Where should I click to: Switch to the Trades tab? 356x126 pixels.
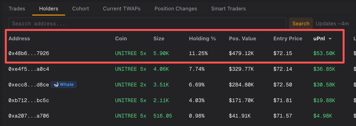point(17,9)
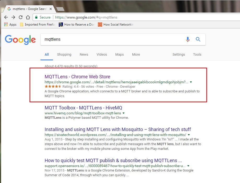Click the browser forward arrow
This screenshot has height=183, width=240.
[x=13, y=17]
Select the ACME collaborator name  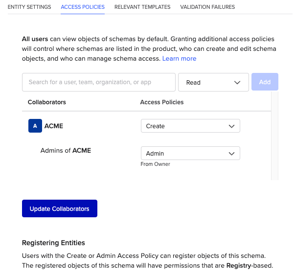point(54,126)
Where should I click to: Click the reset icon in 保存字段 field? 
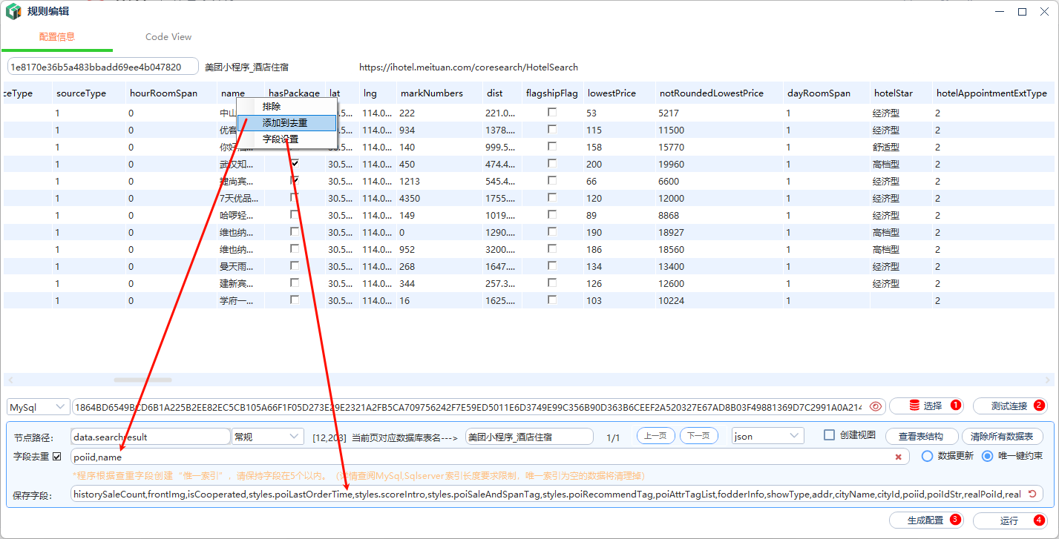pyautogui.click(x=1032, y=494)
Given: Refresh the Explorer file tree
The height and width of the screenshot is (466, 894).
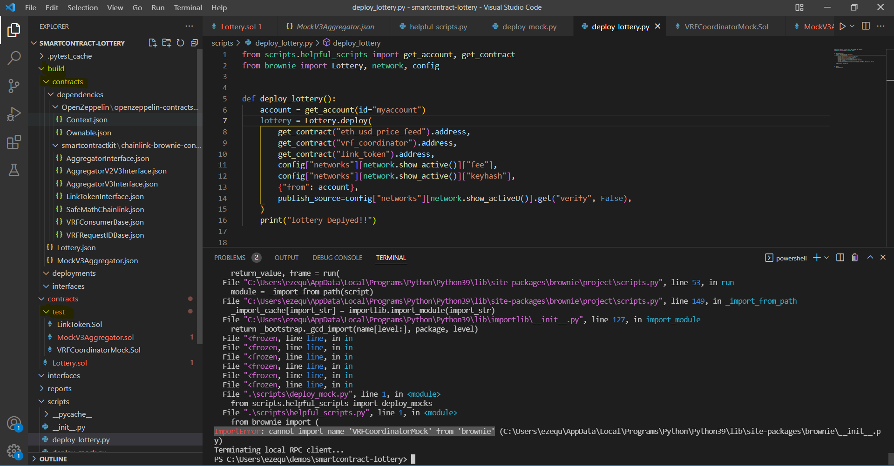Looking at the screenshot, I should [x=180, y=43].
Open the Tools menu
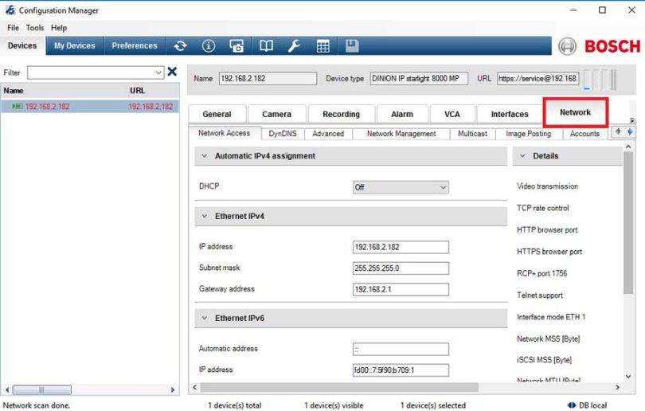The height and width of the screenshot is (411, 645). click(x=34, y=28)
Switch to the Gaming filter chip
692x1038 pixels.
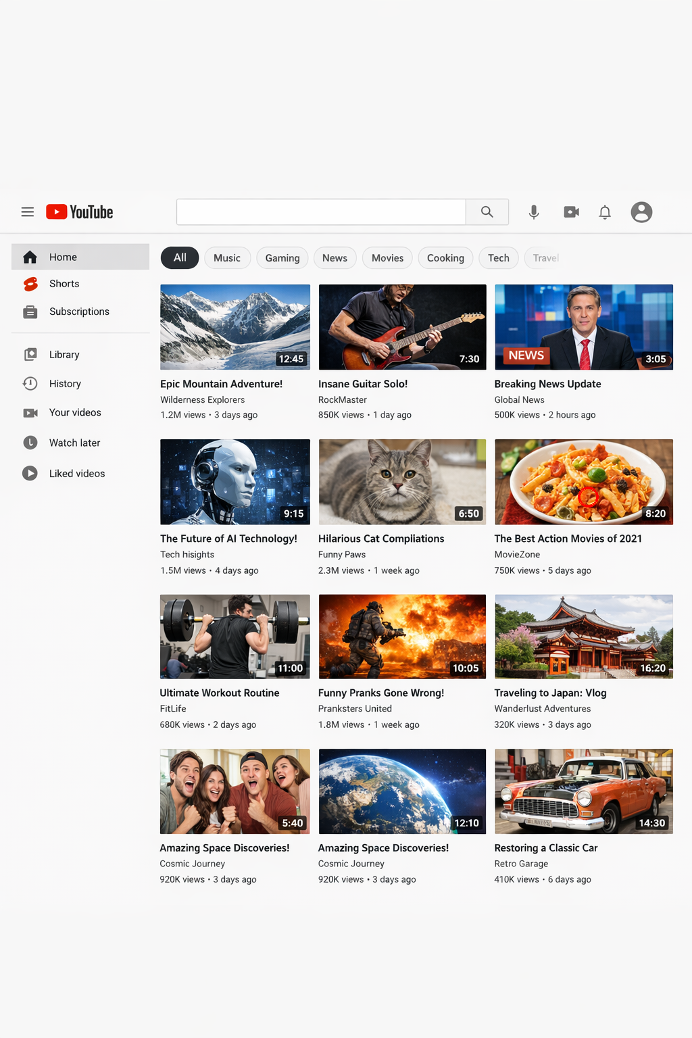tap(282, 257)
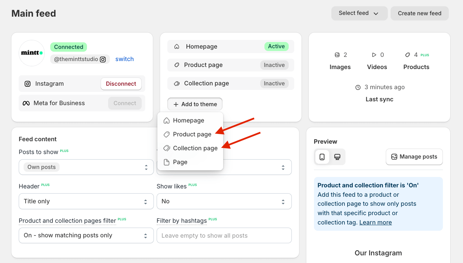Open the Header dropdown showing Title only

86,201
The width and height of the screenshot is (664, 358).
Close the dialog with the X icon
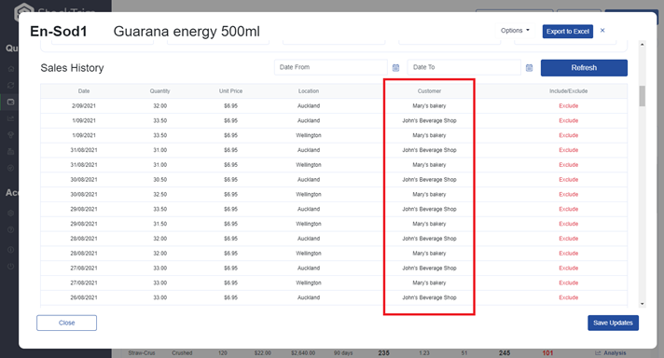(x=602, y=31)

--- Exercise directions ---
Your reply must hold only the lines from the line containing "Open the Tools menu" through the end of the records above, written out exactly, both ends included, with no pictures, please.

--- Result of the task ---
Open the Tools menu
The height and width of the screenshot is (411, 645). click(x=34, y=28)
Switch to the Gaming filter chip
692x1038 pixels.
tap(282, 257)
Open the Header dropdown showing Title only

86,201
The width and height of the screenshot is (664, 358).
Close the dialog with the X icon
(x=602, y=31)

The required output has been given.